To establish the reality of such relations of kindred between nations separated from each other and differing in acquired physical and moral characters, has

often been the design of laborious and manifold investigations. It has been the end or the object for the sake of which these investigations have been undertaken, and is their result or fruit. Hence it is obviously improper, in describing the population of different portions of the earth, to set out with a distribution of mankind into races and tribes, as most writers on the history of mankind have done. Such an arrangement prematurely attempted is an anticipation of results which are only attainable, of admissions which can only be granted as legitimate, after careful investigation. For this reason I have thought it better to proceed in the analytical method, and to begin with the survey of the phenomena from which inductions were to be collected. I have examined the ethnography of various countries in a local order, and it has been only where a whole region appears to have been occupied by one race that I have deviated apparently, though not really, from this method of arrangement. In particular, the different branches of the Indo-European family of nations are not all brought together under one head, but described successively in the order of the countries which they inhabit. While the analytical arrangement, so termed, was thus the only one which circumstances allowed, it has disadvantages of an obvious nature, and is liable to distract the attention of the reader, and obscure to his view and render less forcible the evidence that may be brought to bear upon general conclusions. On this account it has appeared to me advisable to prefix an introductory chapter, in which I have attempted to survey in a synthetical order a great variety of particular subjects; and at the termination of this part of my work, where a synthetical statement has its most natural place, I shall resume the same point of view, and shall draw up a brief recapitulation of the results.

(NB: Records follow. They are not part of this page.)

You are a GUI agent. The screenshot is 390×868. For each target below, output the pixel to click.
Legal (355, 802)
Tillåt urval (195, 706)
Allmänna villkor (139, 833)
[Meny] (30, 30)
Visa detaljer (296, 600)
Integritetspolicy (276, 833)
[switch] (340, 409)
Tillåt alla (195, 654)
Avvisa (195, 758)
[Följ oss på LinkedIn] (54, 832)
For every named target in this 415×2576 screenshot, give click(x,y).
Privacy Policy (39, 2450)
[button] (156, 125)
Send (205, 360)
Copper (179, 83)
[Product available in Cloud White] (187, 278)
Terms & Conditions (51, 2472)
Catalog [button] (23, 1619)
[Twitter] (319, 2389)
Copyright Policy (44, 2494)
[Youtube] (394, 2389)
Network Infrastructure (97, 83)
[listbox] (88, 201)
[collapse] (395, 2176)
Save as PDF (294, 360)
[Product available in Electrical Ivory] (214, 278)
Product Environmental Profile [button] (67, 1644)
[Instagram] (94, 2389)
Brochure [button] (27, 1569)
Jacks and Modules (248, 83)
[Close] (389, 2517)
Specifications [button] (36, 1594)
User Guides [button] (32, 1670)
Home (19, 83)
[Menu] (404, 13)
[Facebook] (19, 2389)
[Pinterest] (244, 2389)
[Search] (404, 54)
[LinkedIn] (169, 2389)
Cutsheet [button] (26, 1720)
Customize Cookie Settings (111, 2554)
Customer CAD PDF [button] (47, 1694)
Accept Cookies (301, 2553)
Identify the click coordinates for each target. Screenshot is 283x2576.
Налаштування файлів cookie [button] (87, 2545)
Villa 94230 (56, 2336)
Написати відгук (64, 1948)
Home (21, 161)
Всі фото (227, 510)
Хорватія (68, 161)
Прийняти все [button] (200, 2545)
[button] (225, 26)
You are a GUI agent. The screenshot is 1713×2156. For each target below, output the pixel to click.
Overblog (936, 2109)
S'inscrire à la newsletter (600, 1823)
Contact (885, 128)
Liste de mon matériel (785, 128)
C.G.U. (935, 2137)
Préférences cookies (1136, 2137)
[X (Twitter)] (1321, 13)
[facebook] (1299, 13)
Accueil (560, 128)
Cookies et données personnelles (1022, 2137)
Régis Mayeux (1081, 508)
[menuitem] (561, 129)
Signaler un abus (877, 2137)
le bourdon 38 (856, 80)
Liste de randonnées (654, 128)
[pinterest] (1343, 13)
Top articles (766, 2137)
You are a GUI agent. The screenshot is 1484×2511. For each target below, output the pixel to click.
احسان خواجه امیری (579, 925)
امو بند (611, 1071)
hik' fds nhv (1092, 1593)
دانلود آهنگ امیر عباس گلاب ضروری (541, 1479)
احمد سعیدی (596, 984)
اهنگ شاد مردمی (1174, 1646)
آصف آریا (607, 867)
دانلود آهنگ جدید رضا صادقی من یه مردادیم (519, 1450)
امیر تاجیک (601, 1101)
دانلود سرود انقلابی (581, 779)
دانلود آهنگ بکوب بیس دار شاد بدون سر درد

. I cannot let pass this opportunity of expressing my obligations to Captain Washington, R.N., and the other officers and members of the Royal Geographical Society, for the great assistance in very many instances afforded me, by giving me access to sources of information otherwise hardly attainable. I am under a similar obligation to the learned and truly liberal Marquis of Bute, who has most kindly lent me from his magnificent library many works on the history of the northern nations, which could not be heard of either at the Bodleian or in the library of the British Museum.